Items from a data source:
______________________________

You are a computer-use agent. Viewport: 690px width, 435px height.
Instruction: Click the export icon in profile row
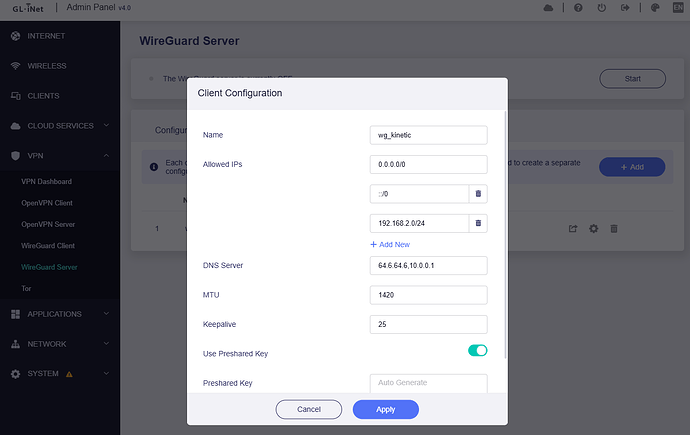tap(573, 229)
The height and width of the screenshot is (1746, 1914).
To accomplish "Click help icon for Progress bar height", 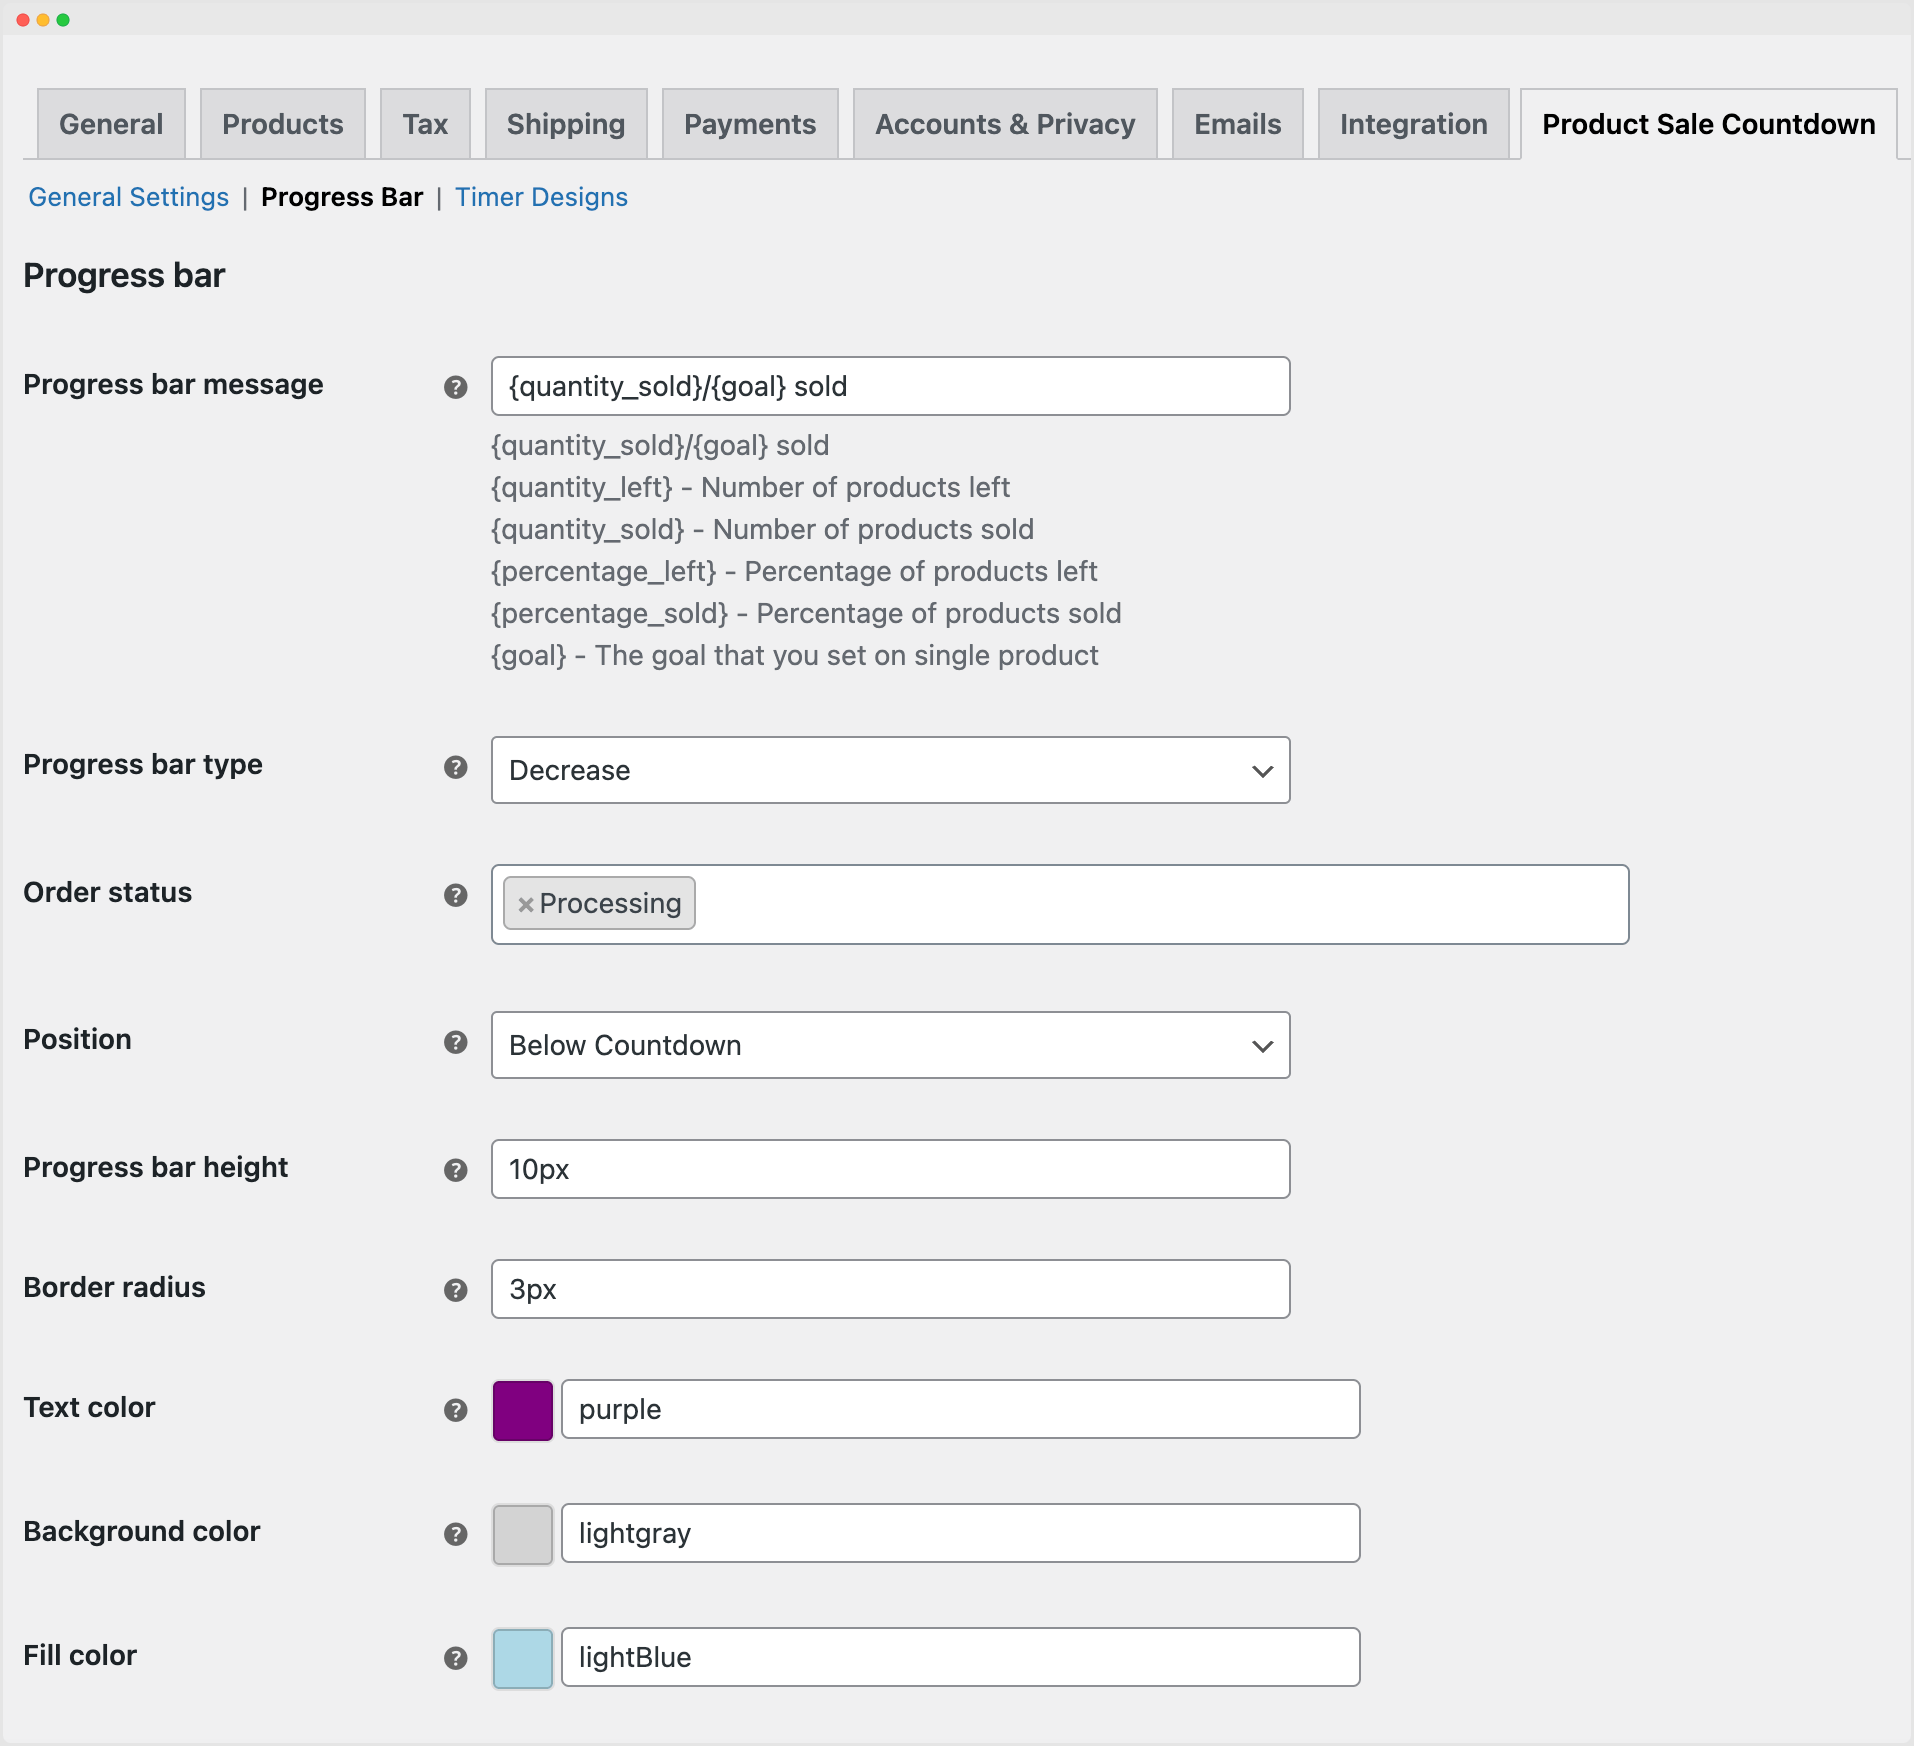I will pyautogui.click(x=455, y=1170).
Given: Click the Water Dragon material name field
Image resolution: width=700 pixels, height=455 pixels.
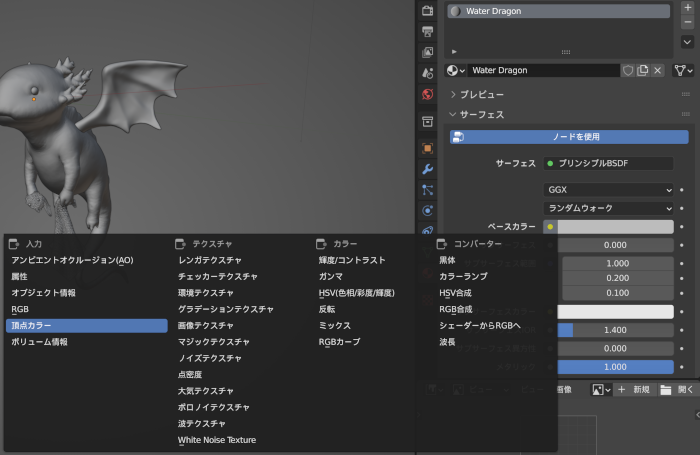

______________________________

With the pictures left out, give again exactly the lines from the one that contains "Given: Click the" through the final line of the data above.

**Output of the task**
Given: Click the Water Dragon material name field
Image resolution: width=700 pixels, height=455 pixels.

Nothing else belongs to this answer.